EvilsElsasPetSnowman · 02/12/2024 10:51

DD is 11 in year 7. She had a non-binary teacher who she has to refer to as ‘Mx Surname’ (pronounced Mix). When she started she said “It’s obvious she’s a woman as she has boobs and a woman’s voice” but that they were told they must only refer to her as Mx. She thought it was a load of nonsense (as do I) but I told her that it’s best not to ruffle feathers and just go along with it because I don’t want her to be in trouble but I thought I’d have to keep a beady eye out for any problems.
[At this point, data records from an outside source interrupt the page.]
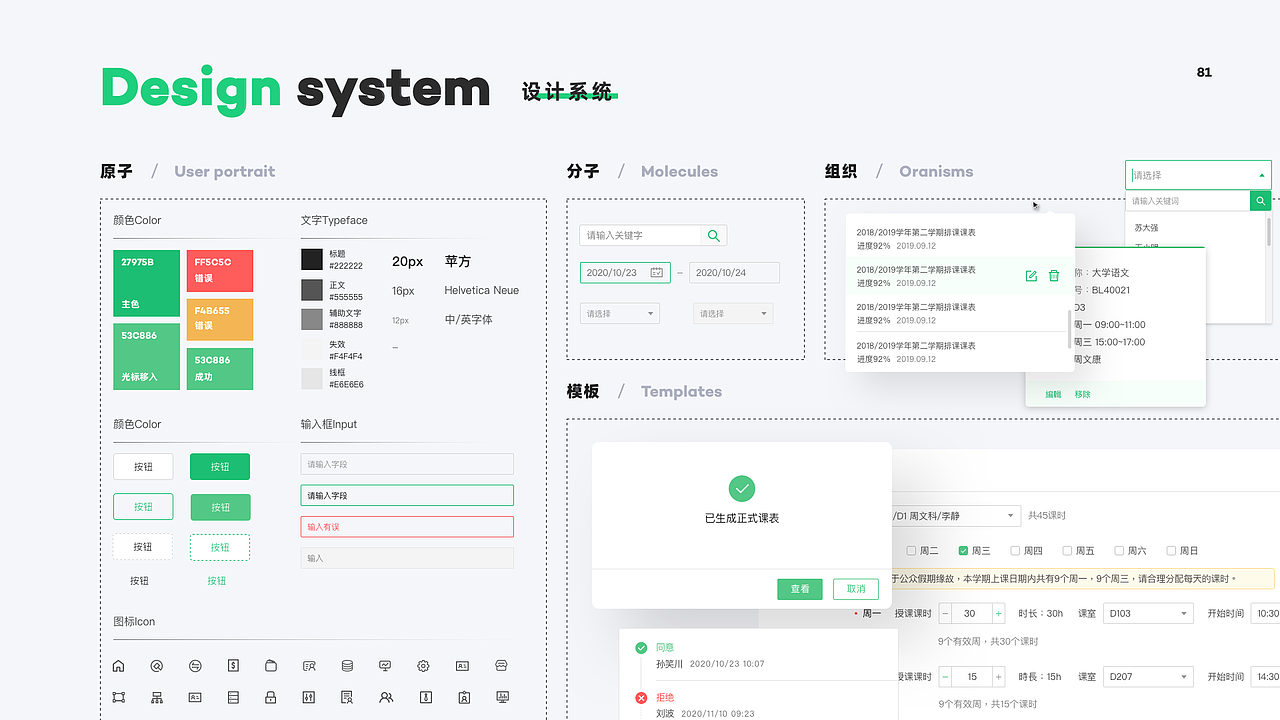Screen dimensions: 1280x720
Task: Click the trash icon to delete the schedule entry
Action: [x=1054, y=276]
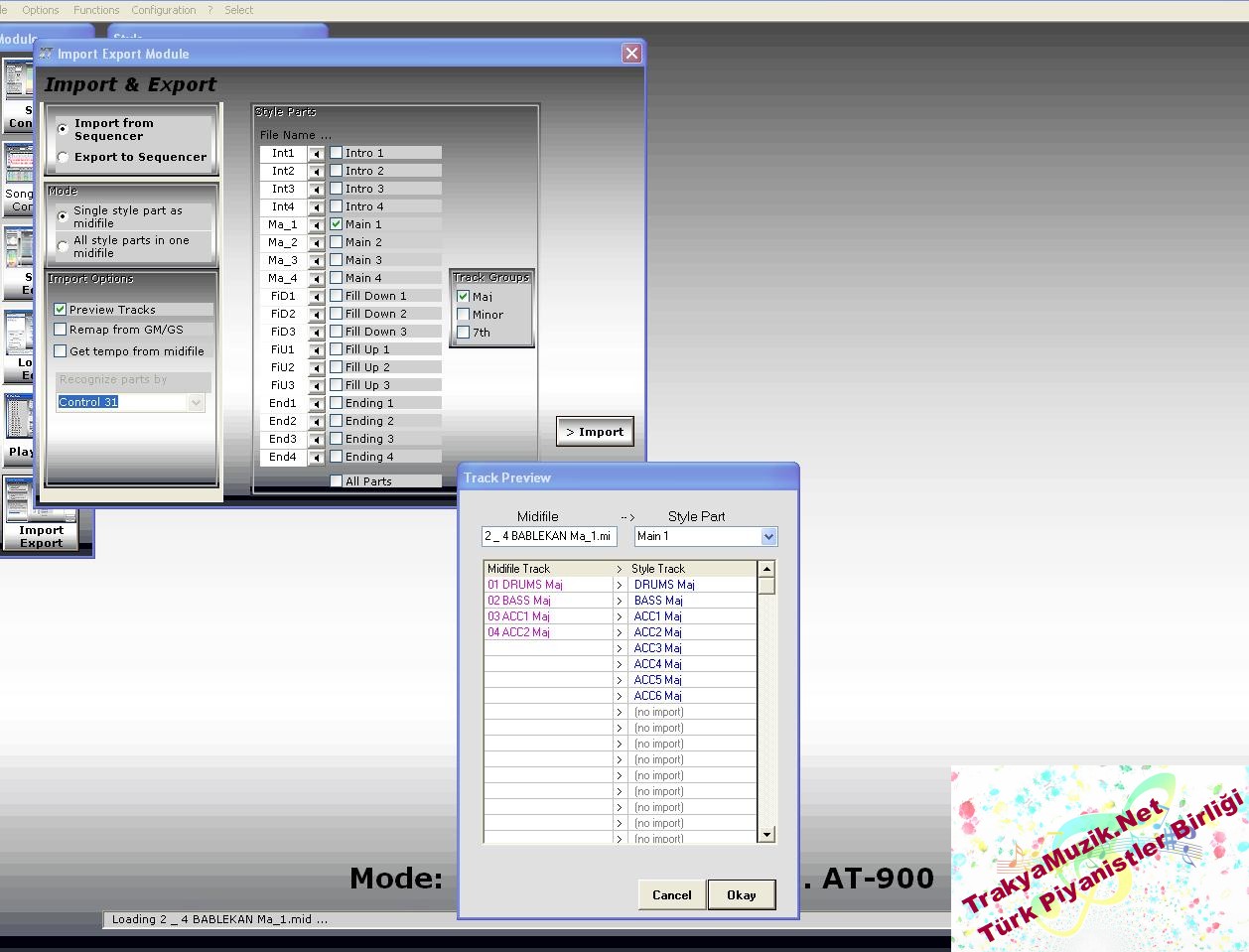Open the Functions menu
Image resolution: width=1249 pixels, height=952 pixels.
click(96, 10)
On Friday afternoon she came back from school panicking because she accidentally called this teacher Miss when doing the register. They have to say “Here Mx” when their names are called and she said “Here Miss”. The teacher said “Really DDName, I have been your teacher for 12 weeks now, you know my pronouns!” And moved on. DD said she (DD) went bright red and felt embarrassed.

I have gone back and forth over the weekend, I’m really torn between saying something and leaving it because I don’t want DD to be a target because I’ve pissed a teacher off, or just be labelled a horrible bigot (let’s face it school will not see my POV). It’s a subject she absolutely adores as well so I don’t want her to have any backlash because she struggles with certain subjects and so lives for the few she enjoys including this one.

So Im wondering if I should email the school saying children should not be shamed for “misgendering”, this person is an adult and should be a bit more resilient and not expect children to put aide their subconscious and shirk reality, or should I wait to see if there’s any backlash before doing that? Obviously if there is I’ll defend DD to the hilt but I am thinking about getting ahead of the game as the whole thing really pisses me off.

YABU = say something now
YANBU = wait it out

OP posts:
Thread gallery
9
BrightonFrock · 02/12/2024 14:05

StrawberryDream24 · 02/12/2024 13:55

But there are titles already for an adult human female ... Miss, Ms and Mrs. Could also call her "teacher" or by her first name.

It's unfair to force children to remember and use a totally new title, very easily mixed up with the existing ones, for one particular person .... because of that person's belief system.

Edited

No one used “Ms” when I was a child. I somehow managed to overcome the trauma of being “forced” to learn a new title.

Tandora · 02/12/2024 14:05

StrawberryDream24 · 02/12/2024 14:04

There are already respectful words for referring to teachers.

Yeh and is that “compelling speech” 🤣

Pluvia · 02/12/2024 14:05

Tandora · 02/12/2024 13:59

Compelling others' speech

🤣🤣🤣🤣🤣. of course you need to address your teachers in a respectful manner. That goes for every school. 🙄

Nothing disrespectful in calling her Miss or Mrs. As various teachers here have asserted, they don't get arsy with students if they get those muddled.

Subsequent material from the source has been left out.